As a new user, I would like to try to set up a R-Server, but I don't have a Linux based machine.
What recommendation's does the community have set up an R-server using containers like Docker or Kubernetes so I can compare them to cloud servers?
Are there sample setup's similar to this one for setting up Azure python containers?: https://github.com/jplane/azure-atl-containers
Because I know this topic is a bit complex, I have posted the background after my questions.
Background Information:
My Goals :
- Figure out how to easily set up a basic Docker/Kubernetes container that uses R 3.5 Ubuntu settings and RAM as well as the following package
1.1) Figure basic terminology that I need to know about containers, cloud, etc and watch changed since 2018.
1.2) Figure out how to measure load for my R-script on a local container, so I can better explain the advantages-disadvantage premium cloud and server-less options.
1.3) Figure out how to set up a python Docker/Kubernetes container an have it communicate with my R container. - Do a cost-benefit analysis with a cloud based R-Server set up after setting up things locally.
Background: Right now I am working for the local government using R to help courts predict various objective measures of fairness. In the first testing phase my team and I were able to successfully locally connect R and Tableau locally; however, we are currently evaluating the ability to connect Tableau Server with an R-server. Because I am not sure if I am allowed to share the video of our work publicly, I will try to give a background on the subject.

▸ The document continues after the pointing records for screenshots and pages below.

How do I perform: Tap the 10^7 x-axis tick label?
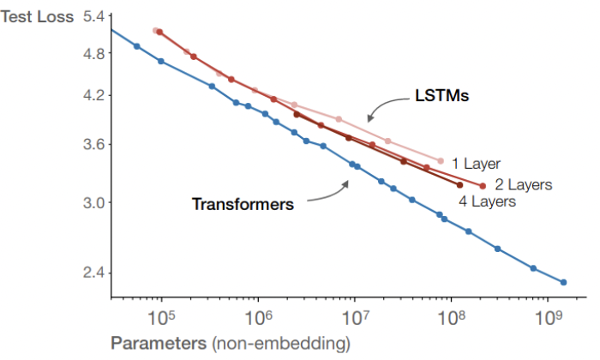(354, 319)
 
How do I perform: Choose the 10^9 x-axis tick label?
(547, 319)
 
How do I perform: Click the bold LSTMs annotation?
(440, 98)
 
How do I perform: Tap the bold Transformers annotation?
(243, 205)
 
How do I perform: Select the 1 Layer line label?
(476, 163)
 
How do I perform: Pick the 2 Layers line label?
(523, 184)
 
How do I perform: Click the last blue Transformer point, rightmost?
(563, 282)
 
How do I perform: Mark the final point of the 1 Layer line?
(441, 160)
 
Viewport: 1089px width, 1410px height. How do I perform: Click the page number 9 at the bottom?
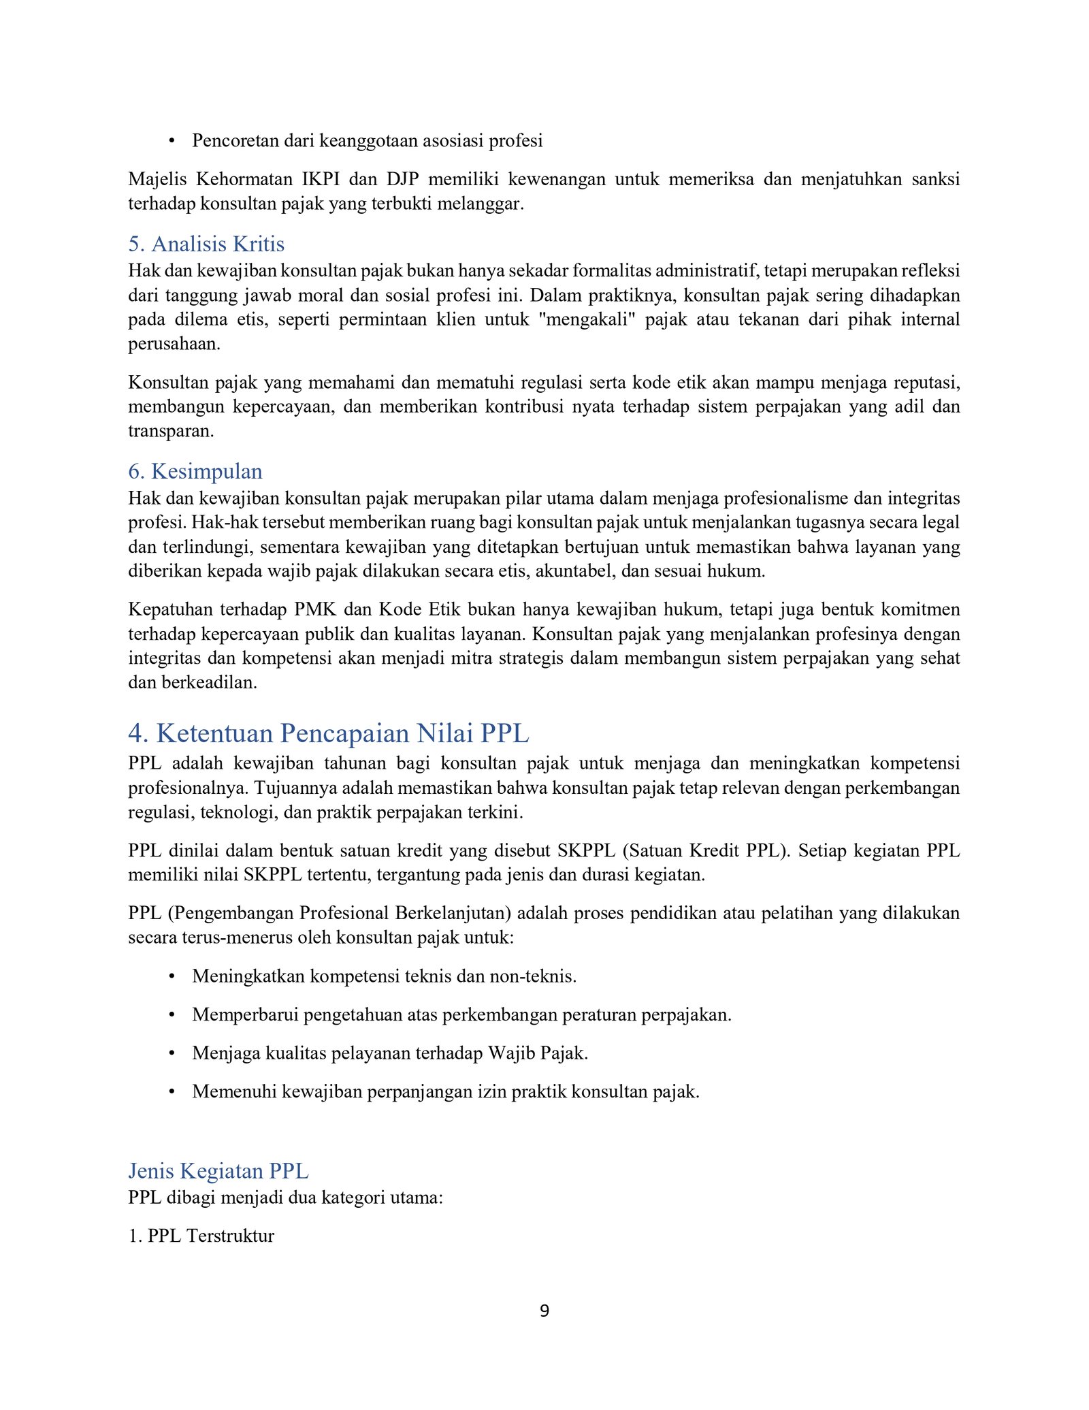pyautogui.click(x=544, y=1311)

- The measures of court fairness are scientific measures that Judges, DAs, Defense Attorney's use to evaluate if a court system is obeying the guidelines of the 4th and 6th Amendment to the United States Constitution.
- We need both R and python to talk to each other, due to the following data science requirement: Unlike normal machine learning processes it turns out the science of events, process management and mining, is not something that is completely possible to do in R or python alone. In this domain, R is great at converting event-logs, handling massive data, and feature engineering however, it is horrible at the statistical calcs and modeling. In this domain, Python has TensorFlow and basic process discovery algorithms but is horrible at loading massive sparse event-logs or feature engineering (In particular CNN's cause problems). I bring this up because I don't want people to make assumptions and I want people to understand the scope. Currently, I have not found a cloud instance or service that allows one to both use python and R simultaneously, so my team does all work in R than just use reticulated and python code to adjust our statistical assumptions in R.
- I work for local government, not big business. To do any type of testing, I need more information. So I am looking for help ultimately narrowing things down by reaching out to the R community.